The Bitmap: Hitting the Bottleneck
Throughout development, Step 5 has constantly been the bottleneck of the entire process. At the highest degree of optimization, it still visits only between 35- and 114-million edges per second per SPE. This throughput is much less than the other steps. We started with a sequential version of Step 5, which is pretty straightforward (Listing Six; available at http://www.ddj.com/code/), and we optimized it extensively, obtaining Listing Seven (available at http://www.ddj.com/code/). The result is not exactly the most readable code, but it gives you a good idea of what deeply optimized source code for the Cell looks like.

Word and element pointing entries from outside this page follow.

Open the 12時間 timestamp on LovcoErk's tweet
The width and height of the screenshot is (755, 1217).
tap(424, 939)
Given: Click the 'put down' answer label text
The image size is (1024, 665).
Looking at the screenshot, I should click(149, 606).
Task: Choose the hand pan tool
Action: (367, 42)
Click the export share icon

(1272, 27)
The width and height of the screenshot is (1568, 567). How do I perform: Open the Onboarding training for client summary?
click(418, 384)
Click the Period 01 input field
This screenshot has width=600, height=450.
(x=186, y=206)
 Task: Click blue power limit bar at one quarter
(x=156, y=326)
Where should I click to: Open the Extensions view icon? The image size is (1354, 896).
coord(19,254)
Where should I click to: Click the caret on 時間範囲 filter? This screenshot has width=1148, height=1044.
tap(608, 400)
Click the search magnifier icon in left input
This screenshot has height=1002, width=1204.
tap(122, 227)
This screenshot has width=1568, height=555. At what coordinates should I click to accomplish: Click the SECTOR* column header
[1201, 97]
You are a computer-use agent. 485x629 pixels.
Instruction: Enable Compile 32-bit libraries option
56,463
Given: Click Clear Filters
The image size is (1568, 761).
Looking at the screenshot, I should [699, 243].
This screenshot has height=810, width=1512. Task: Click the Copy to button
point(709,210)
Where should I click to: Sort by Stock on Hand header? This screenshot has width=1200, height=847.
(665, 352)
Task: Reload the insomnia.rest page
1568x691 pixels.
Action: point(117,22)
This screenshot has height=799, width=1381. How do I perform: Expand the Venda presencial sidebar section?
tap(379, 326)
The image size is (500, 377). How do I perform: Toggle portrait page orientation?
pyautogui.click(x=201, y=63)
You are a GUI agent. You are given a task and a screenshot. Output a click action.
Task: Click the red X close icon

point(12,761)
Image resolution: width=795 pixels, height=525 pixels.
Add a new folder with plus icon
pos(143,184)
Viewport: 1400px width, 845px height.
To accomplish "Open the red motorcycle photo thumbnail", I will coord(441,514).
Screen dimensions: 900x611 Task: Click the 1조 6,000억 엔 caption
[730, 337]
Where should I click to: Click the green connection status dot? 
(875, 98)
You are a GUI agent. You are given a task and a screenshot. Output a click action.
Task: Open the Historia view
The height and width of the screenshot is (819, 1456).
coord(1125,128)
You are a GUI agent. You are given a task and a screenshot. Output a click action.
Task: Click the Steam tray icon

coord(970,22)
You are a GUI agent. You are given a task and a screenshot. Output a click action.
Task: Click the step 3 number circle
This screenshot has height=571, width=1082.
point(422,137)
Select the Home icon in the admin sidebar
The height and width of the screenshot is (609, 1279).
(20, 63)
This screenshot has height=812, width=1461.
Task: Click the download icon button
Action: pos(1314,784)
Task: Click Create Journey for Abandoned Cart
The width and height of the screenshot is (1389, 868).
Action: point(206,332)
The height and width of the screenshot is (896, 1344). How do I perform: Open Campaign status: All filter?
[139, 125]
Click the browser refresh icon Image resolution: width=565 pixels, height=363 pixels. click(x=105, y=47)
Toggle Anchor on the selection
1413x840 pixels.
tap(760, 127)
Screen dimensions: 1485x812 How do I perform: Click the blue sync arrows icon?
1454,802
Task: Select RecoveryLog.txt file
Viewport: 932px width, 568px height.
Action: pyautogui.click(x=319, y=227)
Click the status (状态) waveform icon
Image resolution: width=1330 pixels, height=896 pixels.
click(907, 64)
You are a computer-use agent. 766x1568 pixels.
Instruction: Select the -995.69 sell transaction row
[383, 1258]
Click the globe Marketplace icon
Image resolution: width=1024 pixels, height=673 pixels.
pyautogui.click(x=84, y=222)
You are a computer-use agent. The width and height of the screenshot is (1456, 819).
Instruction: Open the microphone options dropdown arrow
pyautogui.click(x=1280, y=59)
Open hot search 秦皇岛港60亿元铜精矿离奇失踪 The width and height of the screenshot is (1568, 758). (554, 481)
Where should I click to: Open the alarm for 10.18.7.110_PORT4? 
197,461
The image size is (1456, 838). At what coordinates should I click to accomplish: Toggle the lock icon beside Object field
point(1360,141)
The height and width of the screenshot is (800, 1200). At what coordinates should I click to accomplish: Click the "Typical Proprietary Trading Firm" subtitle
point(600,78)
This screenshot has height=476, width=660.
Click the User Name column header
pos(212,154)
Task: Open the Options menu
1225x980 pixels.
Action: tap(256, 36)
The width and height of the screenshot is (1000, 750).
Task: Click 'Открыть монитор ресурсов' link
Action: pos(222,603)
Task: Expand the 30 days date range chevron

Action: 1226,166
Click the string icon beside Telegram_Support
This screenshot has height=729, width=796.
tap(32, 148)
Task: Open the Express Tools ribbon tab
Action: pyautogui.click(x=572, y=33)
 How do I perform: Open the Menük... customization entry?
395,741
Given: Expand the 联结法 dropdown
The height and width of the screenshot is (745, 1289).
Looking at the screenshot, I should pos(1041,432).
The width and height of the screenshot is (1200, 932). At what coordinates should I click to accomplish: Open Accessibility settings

The initial code does not compile efficiently on the Cell: Only 19 registers are used out of 128, the average CPI is 2.18, no SIMD operations are used, only 3 percent of the issues are dual issues (SPEs have two separate instruction pipelines and can issue two instructions at a time, if they don't conflict), and 48.5 percent of the cycles are spent waiting in stalls, either for memory operations or for intermediate results. On the other hand, our final implementation is 3.68-times faster, it uses 82 registers, it is optimally SIMDized, has a CPI equal to 0.99, 31 percent of the issues are dual, and stalls occur in 32.9 percent of the cycles.
Code in step5() (Listing Seven) is divided in two similar portions. The first portion processes vertices owned by the local SPE, which are ready immediately because they did not need to be transferred in the all-to-all exchange. The second portion processes each incoming Qin after waiting for the associated sentinel. Since it takes more time to process a Qin (4.10 microseconds) than to transfer it (1.19 microseconds), and the first Qin does not need to be transferred, the actual total time spent waiting for sentinels is zero.
As for optimizations, we inlined functions and unrolled the loops. Both optimizations reduce branch penalties and create larger basic blocks. With larger basic blocks, the compiler can schedule the instructions more efficiently, decreasing stalls and increasing the dual issue rate.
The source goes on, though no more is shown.